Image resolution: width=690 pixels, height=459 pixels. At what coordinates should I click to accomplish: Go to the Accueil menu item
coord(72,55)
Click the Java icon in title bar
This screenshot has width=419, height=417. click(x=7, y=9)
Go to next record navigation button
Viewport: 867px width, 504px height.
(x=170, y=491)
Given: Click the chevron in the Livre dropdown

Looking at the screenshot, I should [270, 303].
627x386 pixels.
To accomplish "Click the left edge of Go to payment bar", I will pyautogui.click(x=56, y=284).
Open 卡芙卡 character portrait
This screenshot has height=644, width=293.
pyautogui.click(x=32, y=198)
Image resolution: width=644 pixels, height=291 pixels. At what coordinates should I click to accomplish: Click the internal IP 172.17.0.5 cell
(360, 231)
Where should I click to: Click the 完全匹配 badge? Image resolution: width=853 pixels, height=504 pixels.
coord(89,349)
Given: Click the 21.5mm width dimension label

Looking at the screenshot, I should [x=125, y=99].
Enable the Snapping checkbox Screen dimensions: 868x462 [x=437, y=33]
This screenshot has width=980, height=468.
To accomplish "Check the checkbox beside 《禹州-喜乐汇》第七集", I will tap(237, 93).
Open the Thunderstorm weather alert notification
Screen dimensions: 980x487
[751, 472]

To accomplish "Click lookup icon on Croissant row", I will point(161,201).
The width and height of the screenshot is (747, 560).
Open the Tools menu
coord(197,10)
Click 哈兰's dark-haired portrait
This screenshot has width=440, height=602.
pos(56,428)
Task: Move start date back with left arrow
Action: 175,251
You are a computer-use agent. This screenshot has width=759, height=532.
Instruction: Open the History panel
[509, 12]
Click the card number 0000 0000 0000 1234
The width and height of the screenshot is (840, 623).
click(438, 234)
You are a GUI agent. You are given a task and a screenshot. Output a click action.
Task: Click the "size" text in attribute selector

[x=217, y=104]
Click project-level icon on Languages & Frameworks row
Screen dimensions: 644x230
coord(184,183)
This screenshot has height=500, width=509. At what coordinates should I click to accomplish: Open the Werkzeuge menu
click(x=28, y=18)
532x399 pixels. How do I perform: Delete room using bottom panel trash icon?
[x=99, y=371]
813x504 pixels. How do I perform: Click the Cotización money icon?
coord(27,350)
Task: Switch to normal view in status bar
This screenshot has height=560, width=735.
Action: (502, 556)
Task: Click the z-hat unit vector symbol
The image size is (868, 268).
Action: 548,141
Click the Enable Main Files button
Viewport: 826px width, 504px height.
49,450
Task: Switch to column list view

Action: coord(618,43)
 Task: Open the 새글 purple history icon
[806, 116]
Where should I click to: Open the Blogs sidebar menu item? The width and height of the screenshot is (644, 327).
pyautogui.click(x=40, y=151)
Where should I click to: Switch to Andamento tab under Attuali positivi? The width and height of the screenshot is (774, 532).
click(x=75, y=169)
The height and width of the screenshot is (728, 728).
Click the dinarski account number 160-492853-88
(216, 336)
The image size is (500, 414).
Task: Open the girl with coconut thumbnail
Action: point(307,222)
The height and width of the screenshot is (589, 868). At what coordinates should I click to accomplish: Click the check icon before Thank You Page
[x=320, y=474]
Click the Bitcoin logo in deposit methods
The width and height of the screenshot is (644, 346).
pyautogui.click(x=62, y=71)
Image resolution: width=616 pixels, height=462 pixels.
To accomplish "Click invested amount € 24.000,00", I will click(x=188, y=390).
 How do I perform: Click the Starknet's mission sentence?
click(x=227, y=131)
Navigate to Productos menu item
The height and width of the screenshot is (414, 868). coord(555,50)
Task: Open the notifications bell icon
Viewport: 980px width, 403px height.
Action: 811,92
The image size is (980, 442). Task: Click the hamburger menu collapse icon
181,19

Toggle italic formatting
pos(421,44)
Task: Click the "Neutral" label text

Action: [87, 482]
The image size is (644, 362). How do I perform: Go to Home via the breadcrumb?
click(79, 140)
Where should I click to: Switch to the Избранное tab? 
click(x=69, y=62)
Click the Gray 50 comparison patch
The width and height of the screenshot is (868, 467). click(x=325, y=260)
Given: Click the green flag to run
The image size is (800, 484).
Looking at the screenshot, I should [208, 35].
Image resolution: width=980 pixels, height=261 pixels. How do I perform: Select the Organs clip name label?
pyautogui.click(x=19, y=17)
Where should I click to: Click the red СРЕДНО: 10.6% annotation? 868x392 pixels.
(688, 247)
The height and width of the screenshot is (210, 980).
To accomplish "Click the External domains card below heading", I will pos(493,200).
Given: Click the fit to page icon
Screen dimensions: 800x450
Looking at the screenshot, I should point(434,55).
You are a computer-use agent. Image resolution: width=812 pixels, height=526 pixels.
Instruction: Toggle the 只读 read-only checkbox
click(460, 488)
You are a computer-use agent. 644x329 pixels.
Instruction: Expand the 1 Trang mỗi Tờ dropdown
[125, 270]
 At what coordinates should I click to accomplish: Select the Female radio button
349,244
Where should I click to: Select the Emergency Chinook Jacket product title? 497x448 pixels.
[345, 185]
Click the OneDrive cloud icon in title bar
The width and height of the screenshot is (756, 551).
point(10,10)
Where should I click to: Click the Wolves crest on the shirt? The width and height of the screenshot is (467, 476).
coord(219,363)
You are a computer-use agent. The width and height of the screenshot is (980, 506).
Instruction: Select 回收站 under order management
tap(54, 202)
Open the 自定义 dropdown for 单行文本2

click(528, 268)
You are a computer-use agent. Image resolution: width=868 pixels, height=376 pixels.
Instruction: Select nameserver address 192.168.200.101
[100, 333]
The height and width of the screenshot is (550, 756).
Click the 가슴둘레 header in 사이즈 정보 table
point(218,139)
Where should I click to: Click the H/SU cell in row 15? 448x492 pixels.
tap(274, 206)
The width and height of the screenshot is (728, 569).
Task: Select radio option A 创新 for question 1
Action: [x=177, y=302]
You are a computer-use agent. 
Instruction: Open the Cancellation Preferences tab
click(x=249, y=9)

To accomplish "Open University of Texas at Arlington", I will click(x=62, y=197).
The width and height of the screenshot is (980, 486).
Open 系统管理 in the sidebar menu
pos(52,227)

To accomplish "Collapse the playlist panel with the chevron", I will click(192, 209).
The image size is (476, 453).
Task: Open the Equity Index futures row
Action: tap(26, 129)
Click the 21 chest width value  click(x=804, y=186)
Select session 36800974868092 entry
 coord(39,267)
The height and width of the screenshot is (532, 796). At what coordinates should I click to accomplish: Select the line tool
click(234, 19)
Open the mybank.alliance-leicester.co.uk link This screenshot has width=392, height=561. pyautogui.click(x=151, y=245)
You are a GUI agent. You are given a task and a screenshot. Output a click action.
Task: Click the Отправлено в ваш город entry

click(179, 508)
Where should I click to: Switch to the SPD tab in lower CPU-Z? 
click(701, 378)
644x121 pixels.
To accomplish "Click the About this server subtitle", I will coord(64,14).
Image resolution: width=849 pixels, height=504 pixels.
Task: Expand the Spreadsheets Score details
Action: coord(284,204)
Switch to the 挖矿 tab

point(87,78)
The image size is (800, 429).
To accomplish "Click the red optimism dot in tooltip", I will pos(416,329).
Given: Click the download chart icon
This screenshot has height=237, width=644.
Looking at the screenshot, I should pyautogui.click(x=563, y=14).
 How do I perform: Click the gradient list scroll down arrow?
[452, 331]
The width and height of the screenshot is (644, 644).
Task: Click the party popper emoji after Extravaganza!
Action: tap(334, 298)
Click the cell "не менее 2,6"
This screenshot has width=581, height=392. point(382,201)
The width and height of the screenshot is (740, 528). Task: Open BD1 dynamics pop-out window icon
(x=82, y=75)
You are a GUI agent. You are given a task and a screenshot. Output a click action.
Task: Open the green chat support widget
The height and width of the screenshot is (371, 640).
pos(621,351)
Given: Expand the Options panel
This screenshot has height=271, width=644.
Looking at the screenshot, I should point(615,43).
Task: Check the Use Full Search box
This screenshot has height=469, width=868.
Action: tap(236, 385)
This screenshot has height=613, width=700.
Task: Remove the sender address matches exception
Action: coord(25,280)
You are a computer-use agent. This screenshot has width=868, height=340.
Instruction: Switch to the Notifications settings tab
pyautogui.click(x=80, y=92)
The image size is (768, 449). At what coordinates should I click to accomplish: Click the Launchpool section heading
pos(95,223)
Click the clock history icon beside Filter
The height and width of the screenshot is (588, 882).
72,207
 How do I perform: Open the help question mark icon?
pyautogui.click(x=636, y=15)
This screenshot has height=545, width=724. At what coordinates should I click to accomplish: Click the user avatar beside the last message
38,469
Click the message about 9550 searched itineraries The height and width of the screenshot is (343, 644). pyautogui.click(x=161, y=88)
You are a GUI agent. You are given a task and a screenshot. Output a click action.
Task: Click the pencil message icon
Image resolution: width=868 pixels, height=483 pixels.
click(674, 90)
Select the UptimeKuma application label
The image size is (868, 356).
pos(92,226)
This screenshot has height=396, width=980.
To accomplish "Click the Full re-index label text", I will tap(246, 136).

+++

Exercise goal: For this exercise, copy word for word the line that contains "Task: Click the pencil message icon" and every line after it, ending with the last line of the entries above.

Task output:
Task: Click the pencil message icon
Image resolution: width=868 pixels, height=483 pixels.
click(674, 90)
Select the UptimeKuma application label
The image size is (868, 356).
pos(92,226)
This screenshot has height=396, width=980.
To accomplish "Click the Full re-index label text", I will tap(246, 136).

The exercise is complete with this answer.